In a farm environment you could stage deployments too, so take one server out of load balance, update it and then bring that online after deployment and take the other out, complete the deployment and then reintroduce into the farm. How is your SQL Server setup - clustered?
copy and paste from my post here
We operate a Blue/Green deployment strategy on a 4 tier architecture which has a web site over 4 servers at the top tier. Due to the complexity the architecture introduced for deployments, we needed a way to deploy without disturbing any traffic to the "live" site. Following Fowler's advice, but not quite in the same way, we came up with a solution that means we have 2 sites on each server (a blue and a green, or in our case site A and site B). The live site has the appropriate host header, and once we have deployed and tested to the non-live site, we then flip the headers of the 2 sites so that what was once live is now the non-live site, and vice-versa. The effect is, a robust deployment that can be done in business hours and with the highest level of confidence.

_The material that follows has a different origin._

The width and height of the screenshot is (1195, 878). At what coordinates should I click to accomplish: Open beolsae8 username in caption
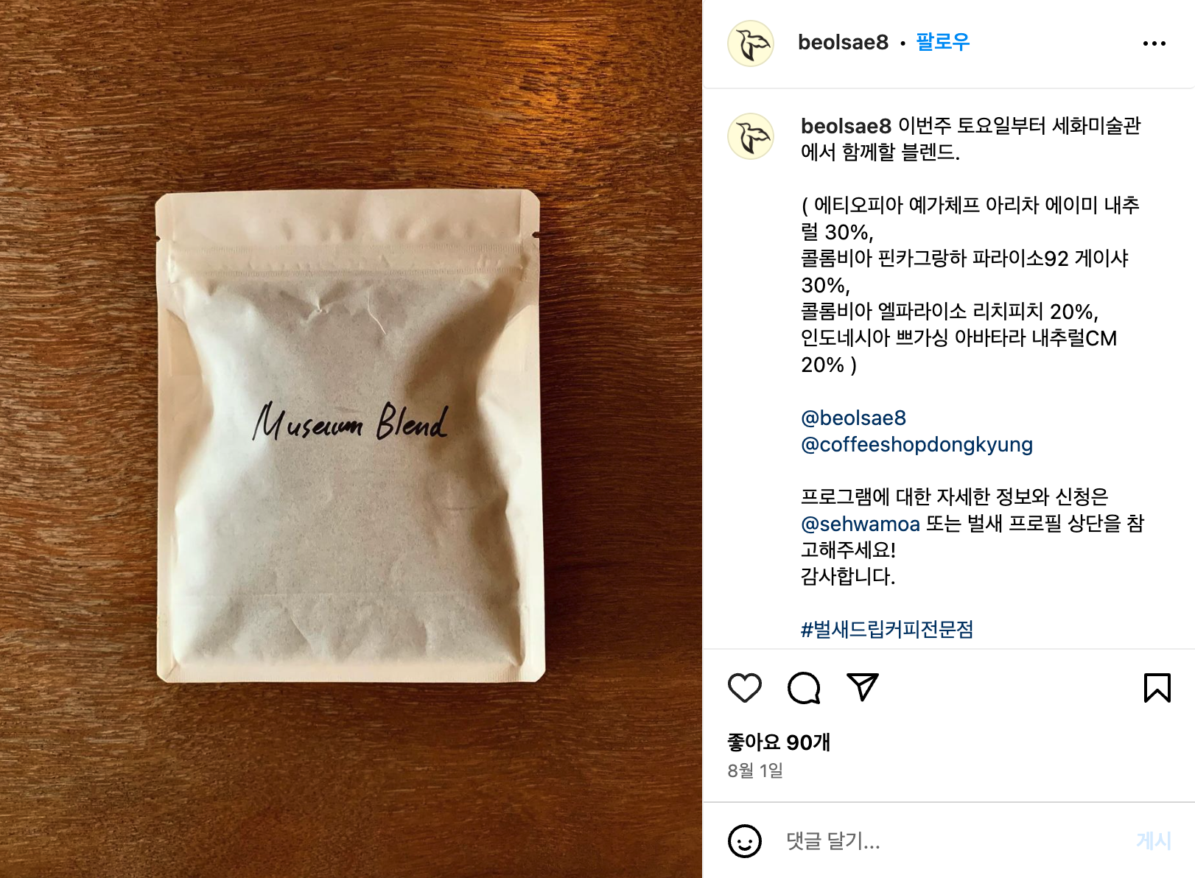tap(846, 126)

This of course complicates your configuration and deployment slightly, but it's worth the effort. I guess it kind of goes without saying that you want to script both the deployment, and the host header swapping.
Firstly, unless you're running Google or something bigger, does a 15-20s load time at 3am for a handful of users really impact that much? I'd say the effort invested in eliminating the occasional lag would far outweigh the 15-20s inconvenience of a couple of users.
I consider it a necessary evil of using ASP.NET unfortunately. Using a pre-compiled site (.DLLs instead of the code-behind files) will lessen the time but not necessarily eliminate it.
The best thing you can do is use something like a status notification bar to warn users they may experience some "issues" during "essential maintenance".
But even then, I'd say in terms of user experience it'd be better to keep quiet and have a handful of people blame their "slow internet" when your site takes 20s to load on one occasion, than announce to all and sundry that it will be slow.
You can also try this approach : http://weblogs.asp.net/scottgu/archive/2009/09/15/auto-start-asp-net-applications-vs-2010-and-net-4-0-series.aspx
without knowing anything about your site, my first thought is that you might be able to break it down into smaller sites so that they start faster individually.
second, with your web farm, i assume you have some sort of load balancing device in front of that from which you can pull machines out of the pool when they are being deployed. don't put them back in the pool until after you have sent a request against the site to get it started up. you should be able to script this such that you are pretty much clicking a button that takes a machine out, deploys to it, and sends a request after it's back up and happy.
You can consider using aspnet_compiler.exe to precompile your application, because I think the delay after deployment is caused by the compilation phase rather than "whole recycling the app pool".